The archbishop’s comments offered a challenge to raise the level of civil discourse, especially as the nation grapples with disagreements over immigration reform and struggles with how to respond to the protests and riots in Missouri over the police shooting of a young, unarmed black man.
“In the past, name calling and mean spirited comments were things witnessed on elementary school playgrounds by children who didn’t know better,” Archbishop Schwietz’s added. “Over the last week, we have witnessed the challenges in Ferguson, Missouri,” Archbishop Schwietz continued.
“Governor Nixon said in comments this weekend ‘… in those situations where folks are rolling up heavily armored and they’re pointing guns at folks, it’s impossible to have a dialogue.’ It’s unfortunate that in this little town things have disintegrated to the point of the National Guard keeping the peace.”
Archbishop Schwietz also addressed the “crisis of the children at our border,” recalling news reports in which “children showing up looking for refuge are sick, and Congressmen in Washington DC speculate that they are arriving with swine flu, dengue fever, tuberculosis and now the Ebola virus.”

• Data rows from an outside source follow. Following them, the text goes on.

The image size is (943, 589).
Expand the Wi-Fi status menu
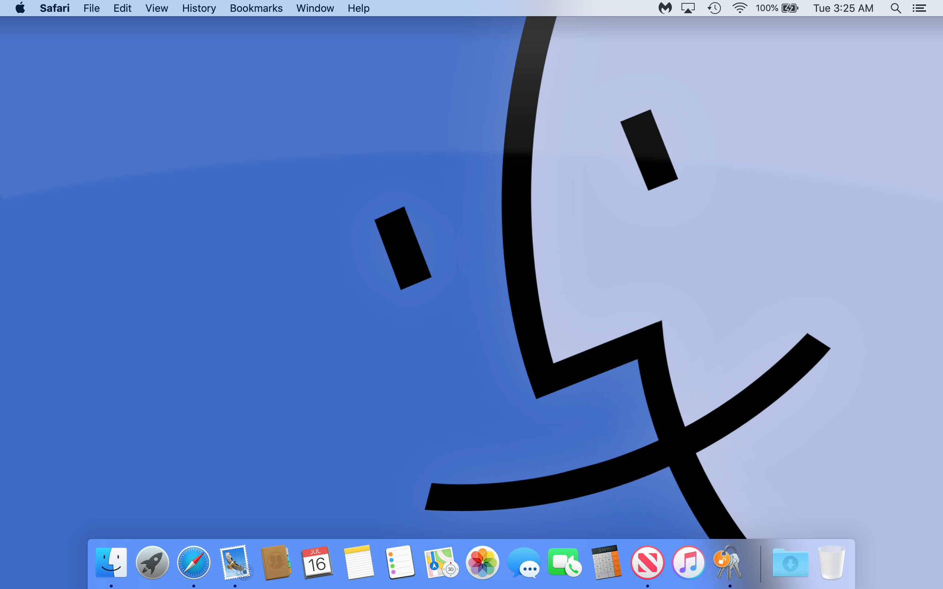point(739,8)
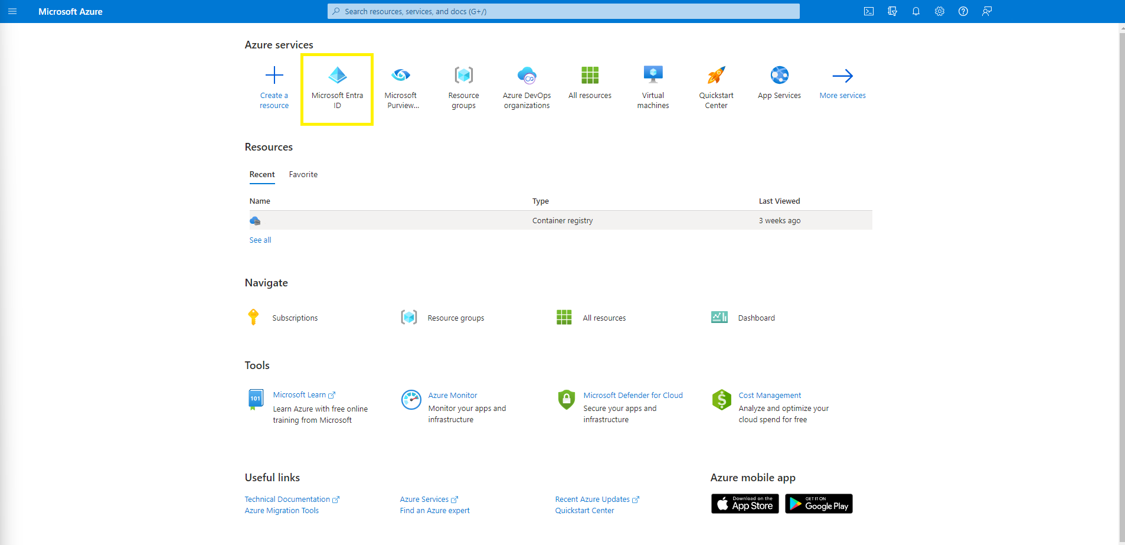Screen dimensions: 1125x545
Task: Click the More services arrow
Action: [842, 83]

“Comments such as these only contribute to the fear of the other and detract from the fact that each and every day, Jesus is walking across the border,” he said. “Those who fail to recognize him in the faces of the children have forgotten the verses in the 25th chapter of Matthew: ‘For I was hungry, and you gave me something to eat; I was thirsty, and you gave me something to drink; I was a stranger, and you invited me in. Lord, when did we see you a stranger and welcome you? Whatever you did for one of these least brothers and sisters of mine, you did for me.’”

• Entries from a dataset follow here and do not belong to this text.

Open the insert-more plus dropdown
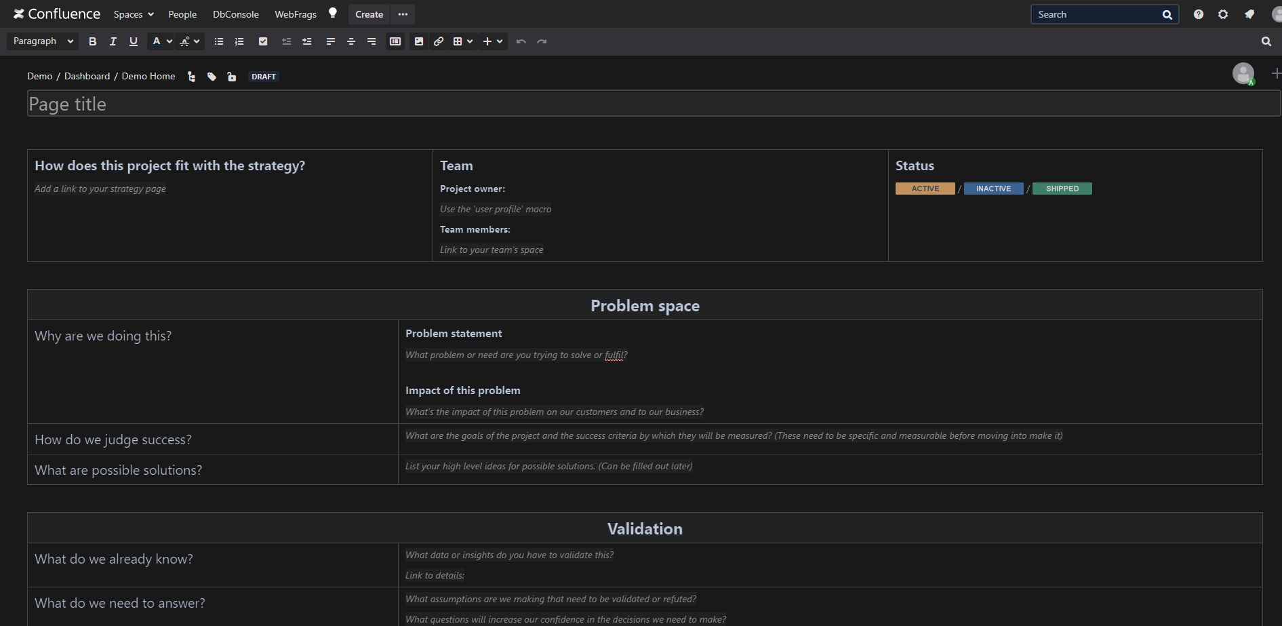Viewport: 1282px width, 626px height. click(x=493, y=41)
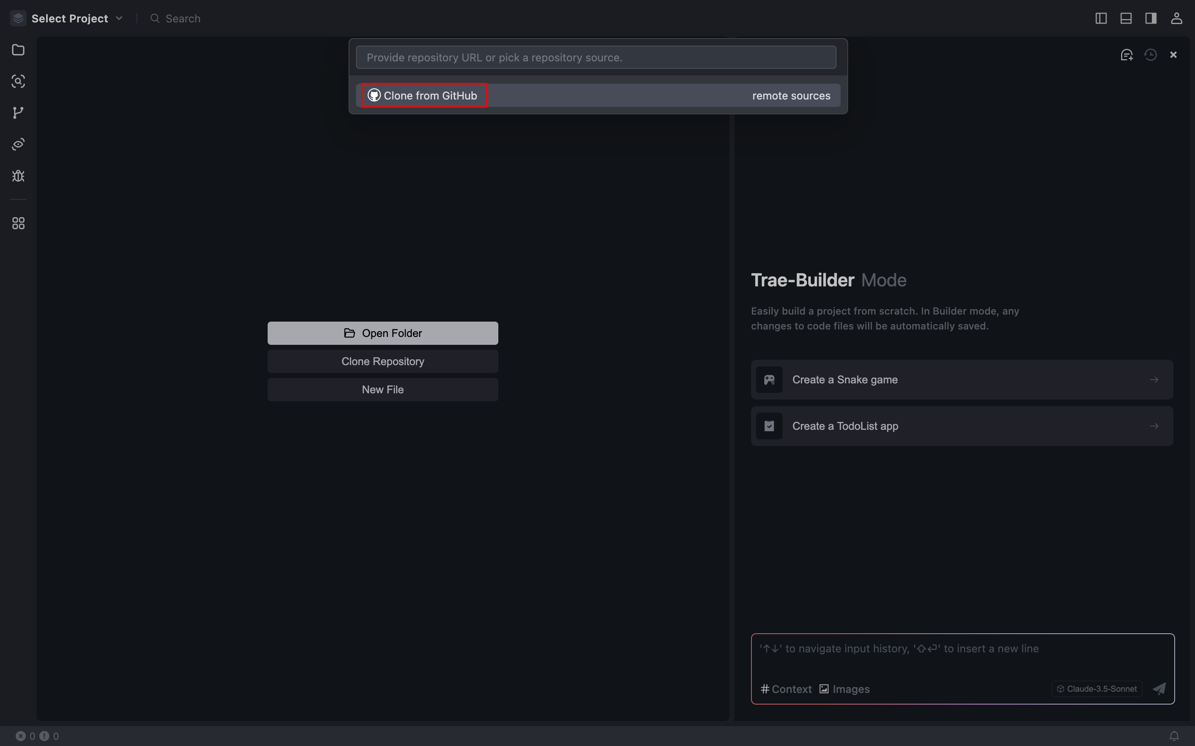Toggle the bottom panel layout
Image resolution: width=1195 pixels, height=746 pixels.
click(x=1126, y=18)
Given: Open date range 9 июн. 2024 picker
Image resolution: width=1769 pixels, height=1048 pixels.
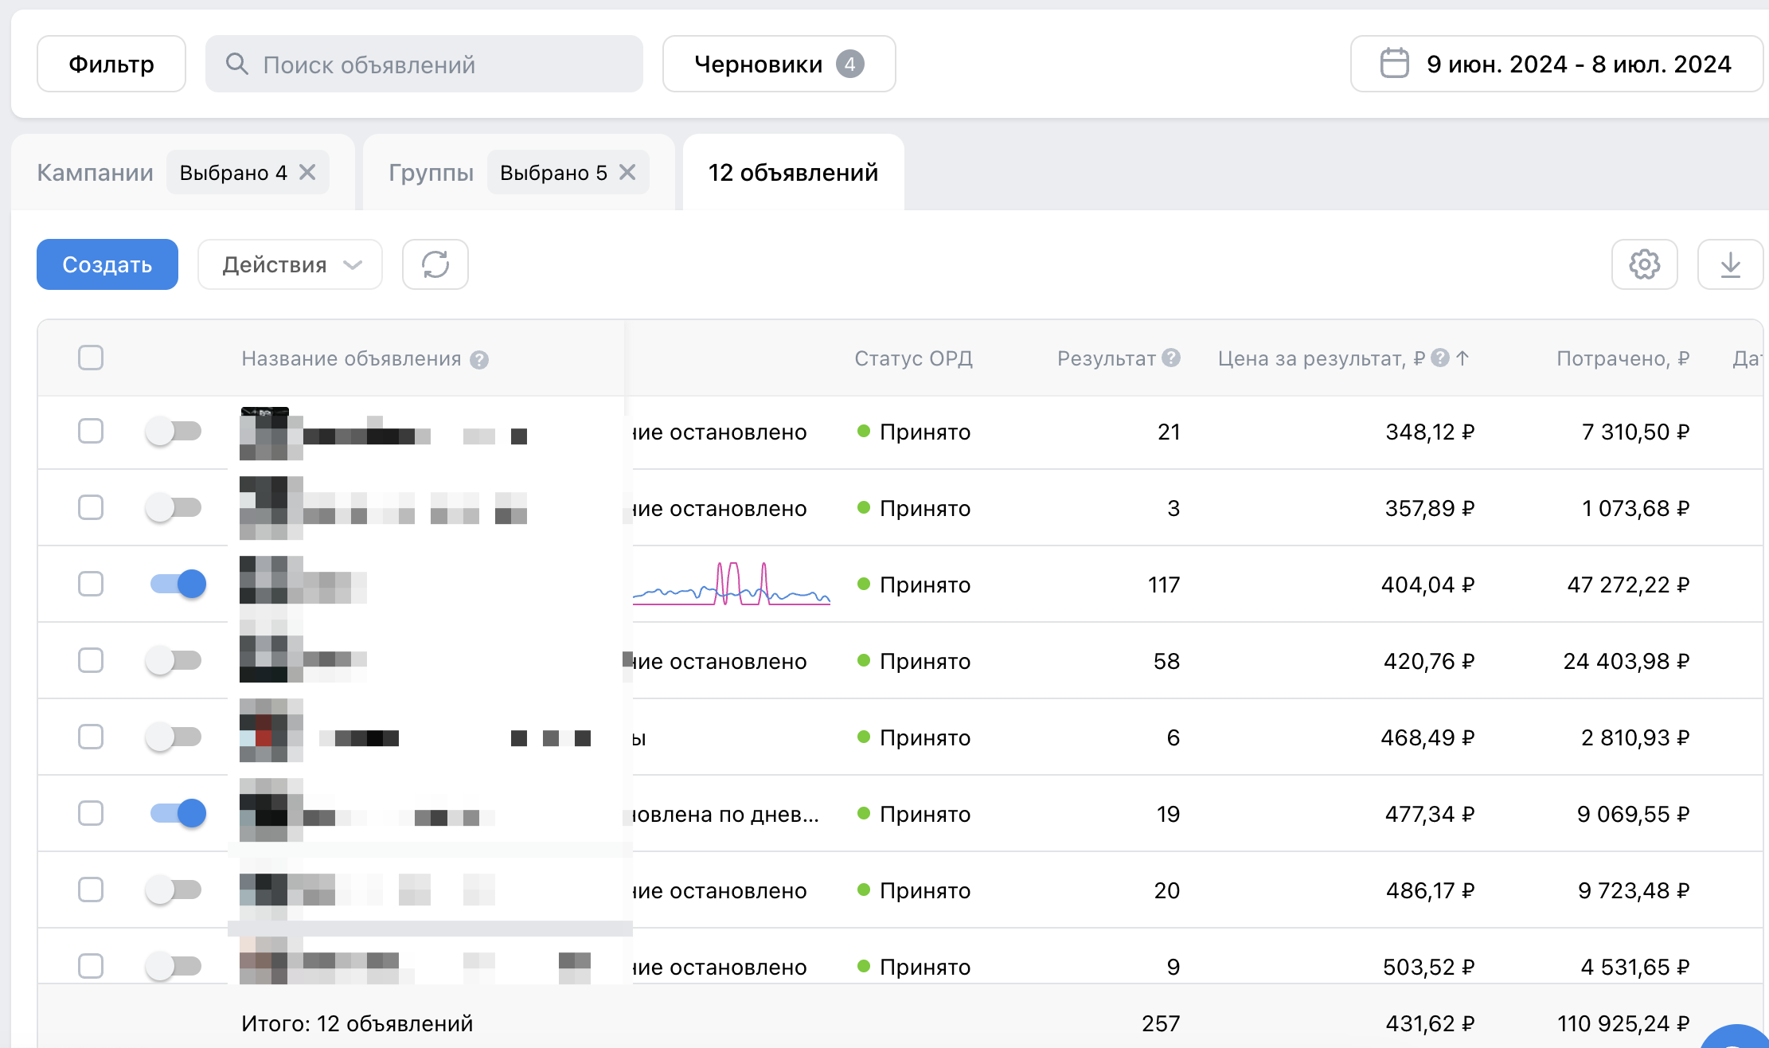Looking at the screenshot, I should pos(1578,64).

Archbishop observed that as a society “we need to learn how to listen and how to dialogue with those who hold different views on everything from religion to politics. None of us are immune. Each and every one of us are called to be peacemakers, to work to help find solutions in often tenuous situations.”
Quoting a saying by Blessed Mother Theresa: “If you judge people, you have no time to love them,” Archbishop Schwietz urged attendees to “approach each day filled with love for our brothers and sisters, prepared to think about how our words and actions may be received. Then and only then will we enter a place where dialogue can happen, where hate will be diminished and where love can flourish.”